Infant mortality: State in battle to save children

Tucked into Gov. Eric Holcomb’s State of the State address was a depressingly familiar issue.

Indiana’s shameful infant mortality rate, the number of children who die before their first birthdays.

That rate is 7.5 deaths per 1,000 live births. A report released last year puts the overall infant mortality rate in the United States at 5.9 deaths per 1,000, a 15 percent drop from 2005 to 2014.

“Six-hundred twenty-three babies didn’t live past the age of 1 in Indiana in 2016 — 623,” Holcomb said in his Jan. 9 address. “We can and will save more of them.”

To that end, the governor noted the importance of implementing a Levels of Care program to ensure that the highest-risk babies are delivered at hospitals with the facilities to meet the needs of the mother and the baby.

He said that Dr. Kristina Box, the state health commissioner, and FSSA secretary Dr.

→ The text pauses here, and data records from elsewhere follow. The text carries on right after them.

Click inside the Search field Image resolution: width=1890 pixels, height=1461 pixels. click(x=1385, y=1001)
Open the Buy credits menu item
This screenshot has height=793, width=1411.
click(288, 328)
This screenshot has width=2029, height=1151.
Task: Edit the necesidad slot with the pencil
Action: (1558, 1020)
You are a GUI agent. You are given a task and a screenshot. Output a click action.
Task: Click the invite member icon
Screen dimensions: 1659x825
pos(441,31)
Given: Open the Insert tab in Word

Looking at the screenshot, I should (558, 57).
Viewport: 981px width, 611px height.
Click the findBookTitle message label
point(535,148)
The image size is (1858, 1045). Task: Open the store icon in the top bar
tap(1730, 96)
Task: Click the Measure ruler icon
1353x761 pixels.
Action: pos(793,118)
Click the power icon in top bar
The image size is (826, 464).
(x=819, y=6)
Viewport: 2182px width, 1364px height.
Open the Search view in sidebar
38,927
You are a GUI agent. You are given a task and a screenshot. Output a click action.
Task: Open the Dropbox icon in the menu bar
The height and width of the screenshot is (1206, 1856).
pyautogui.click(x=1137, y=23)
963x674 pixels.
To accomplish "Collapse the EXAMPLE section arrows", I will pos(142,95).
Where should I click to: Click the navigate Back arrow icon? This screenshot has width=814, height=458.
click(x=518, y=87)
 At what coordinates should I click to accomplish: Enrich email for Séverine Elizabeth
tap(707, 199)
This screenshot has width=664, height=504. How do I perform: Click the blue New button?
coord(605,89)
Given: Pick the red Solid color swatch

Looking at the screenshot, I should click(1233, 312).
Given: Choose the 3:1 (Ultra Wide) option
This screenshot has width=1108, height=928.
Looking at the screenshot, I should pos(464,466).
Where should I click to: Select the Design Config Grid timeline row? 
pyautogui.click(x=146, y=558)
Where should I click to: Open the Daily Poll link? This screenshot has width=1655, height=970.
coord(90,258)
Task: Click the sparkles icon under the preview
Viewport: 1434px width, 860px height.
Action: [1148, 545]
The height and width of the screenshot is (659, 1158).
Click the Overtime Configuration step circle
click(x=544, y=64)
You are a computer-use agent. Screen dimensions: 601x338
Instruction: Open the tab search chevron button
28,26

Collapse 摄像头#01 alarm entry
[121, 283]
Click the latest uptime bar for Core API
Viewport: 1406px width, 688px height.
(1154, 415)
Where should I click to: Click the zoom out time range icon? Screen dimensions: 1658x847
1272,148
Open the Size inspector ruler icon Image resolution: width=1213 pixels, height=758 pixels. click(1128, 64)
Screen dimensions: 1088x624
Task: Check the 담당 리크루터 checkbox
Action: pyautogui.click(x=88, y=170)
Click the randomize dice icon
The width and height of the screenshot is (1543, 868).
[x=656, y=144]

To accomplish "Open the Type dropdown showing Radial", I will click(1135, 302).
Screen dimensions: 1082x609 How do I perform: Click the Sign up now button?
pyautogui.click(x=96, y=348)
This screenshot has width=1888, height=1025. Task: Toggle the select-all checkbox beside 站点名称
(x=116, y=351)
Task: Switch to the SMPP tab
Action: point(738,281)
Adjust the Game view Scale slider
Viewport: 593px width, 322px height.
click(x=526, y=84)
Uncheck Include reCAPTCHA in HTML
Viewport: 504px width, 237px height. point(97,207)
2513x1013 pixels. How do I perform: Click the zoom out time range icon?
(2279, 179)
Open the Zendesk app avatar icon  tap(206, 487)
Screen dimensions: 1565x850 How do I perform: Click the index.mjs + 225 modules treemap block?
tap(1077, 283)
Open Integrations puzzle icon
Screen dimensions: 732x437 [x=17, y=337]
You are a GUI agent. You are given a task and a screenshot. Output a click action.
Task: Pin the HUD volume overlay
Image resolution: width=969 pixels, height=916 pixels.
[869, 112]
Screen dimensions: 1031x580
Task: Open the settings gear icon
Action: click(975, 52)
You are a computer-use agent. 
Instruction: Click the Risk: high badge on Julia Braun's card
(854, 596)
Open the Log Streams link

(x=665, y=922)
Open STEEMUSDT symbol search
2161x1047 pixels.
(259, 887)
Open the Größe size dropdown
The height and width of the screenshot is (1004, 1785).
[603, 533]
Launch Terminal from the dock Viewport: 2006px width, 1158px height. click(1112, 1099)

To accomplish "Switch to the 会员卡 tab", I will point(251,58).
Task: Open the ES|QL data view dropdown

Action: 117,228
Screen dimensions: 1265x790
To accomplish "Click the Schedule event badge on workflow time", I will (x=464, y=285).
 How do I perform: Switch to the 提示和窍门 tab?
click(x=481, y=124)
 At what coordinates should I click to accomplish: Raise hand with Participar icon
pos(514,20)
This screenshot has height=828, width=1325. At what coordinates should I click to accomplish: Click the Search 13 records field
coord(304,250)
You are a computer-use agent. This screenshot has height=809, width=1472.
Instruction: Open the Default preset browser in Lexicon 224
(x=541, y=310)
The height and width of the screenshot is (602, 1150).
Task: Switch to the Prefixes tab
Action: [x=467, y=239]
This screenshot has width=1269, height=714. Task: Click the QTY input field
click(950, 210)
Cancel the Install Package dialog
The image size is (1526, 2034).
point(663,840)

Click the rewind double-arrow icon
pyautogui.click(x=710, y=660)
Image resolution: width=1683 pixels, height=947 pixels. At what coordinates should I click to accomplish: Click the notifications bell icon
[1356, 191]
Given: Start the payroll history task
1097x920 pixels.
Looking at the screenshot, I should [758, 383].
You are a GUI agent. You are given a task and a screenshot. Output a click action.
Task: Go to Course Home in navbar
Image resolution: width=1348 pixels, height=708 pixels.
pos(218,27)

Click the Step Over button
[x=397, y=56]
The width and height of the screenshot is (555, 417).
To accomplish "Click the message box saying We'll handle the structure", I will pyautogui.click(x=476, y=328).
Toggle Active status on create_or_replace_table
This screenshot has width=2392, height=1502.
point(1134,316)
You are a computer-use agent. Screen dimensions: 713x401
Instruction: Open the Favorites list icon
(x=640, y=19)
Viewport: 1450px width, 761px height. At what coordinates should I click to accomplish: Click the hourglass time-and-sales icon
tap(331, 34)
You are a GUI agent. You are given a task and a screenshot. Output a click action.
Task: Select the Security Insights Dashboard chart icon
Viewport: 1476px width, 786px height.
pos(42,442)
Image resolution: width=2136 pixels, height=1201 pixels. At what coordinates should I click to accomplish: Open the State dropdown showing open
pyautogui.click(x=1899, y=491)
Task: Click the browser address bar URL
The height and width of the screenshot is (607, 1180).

Jennifer Walthall would be “leading the charge.” Box is an Indianapolis doctor of obstetrics and Walthall previously served as the Division Chief of Pediatric Emergency Medicine at the Indiana University School of Medicine and, according to Holcomb, “still works a shift a week at Riley Hospital for Children in addition to her day job.”

Finally, Holcomb set a goal of becoming the best state in the Midwest for curbing infant mortality by 2024. That won’t be easy, given that Indiana’s rate lags behind the average of the states surrounding it.

Reaching Holcomb’s goal and ensuring that more Indiana babies live to see their first birthdays and beyond will take a comprehensive effort and focus that’s been lacking in the past. The governor has announced his intention to change that. We look forward to hearing the details of his plan. Because Indiana can’t afford to lose this battle for the youngest Hoosiers.